Task requirements
A word-for-word reproduction of the data below is needed, with no pictures in it.

Collected data entries
=== Section Start ===
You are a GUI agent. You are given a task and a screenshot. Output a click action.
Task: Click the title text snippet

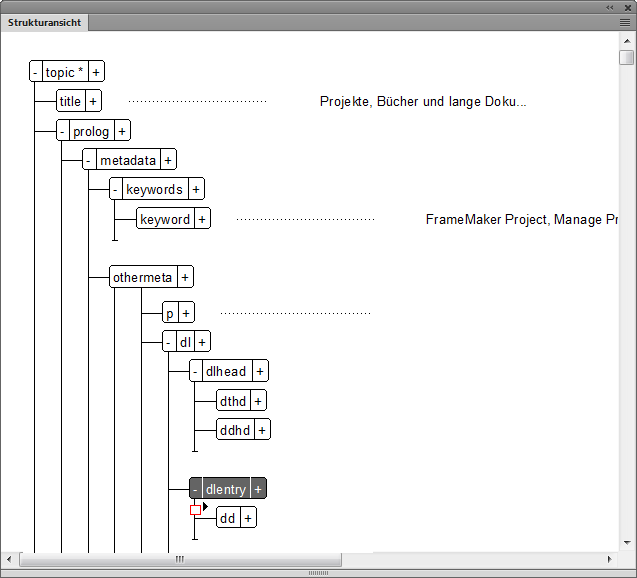click(422, 101)
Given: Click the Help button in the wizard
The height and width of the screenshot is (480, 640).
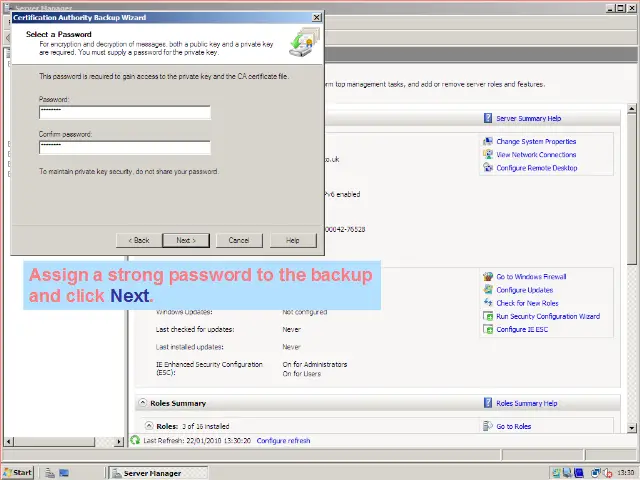Looking at the screenshot, I should (x=292, y=240).
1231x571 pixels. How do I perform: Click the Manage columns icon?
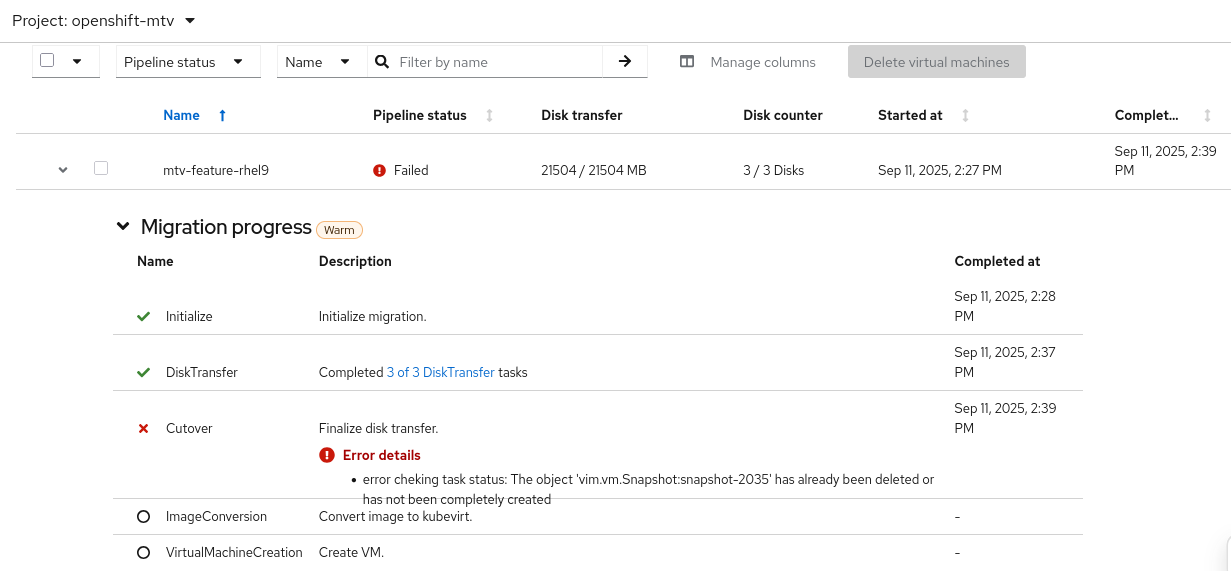pos(687,62)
=== Section End ===
Completed exercise
You are a GUI agent. You are given a task and a screenshot. Output a click action.
Task: Click the title text snippet

click(422, 101)
Given: Click the Help button in the wizard
The height and width of the screenshot is (480, 640).
Looking at the screenshot, I should (x=292, y=240).
1231x571 pixels. How do I perform: Click the Manage columns icon?
pos(687,62)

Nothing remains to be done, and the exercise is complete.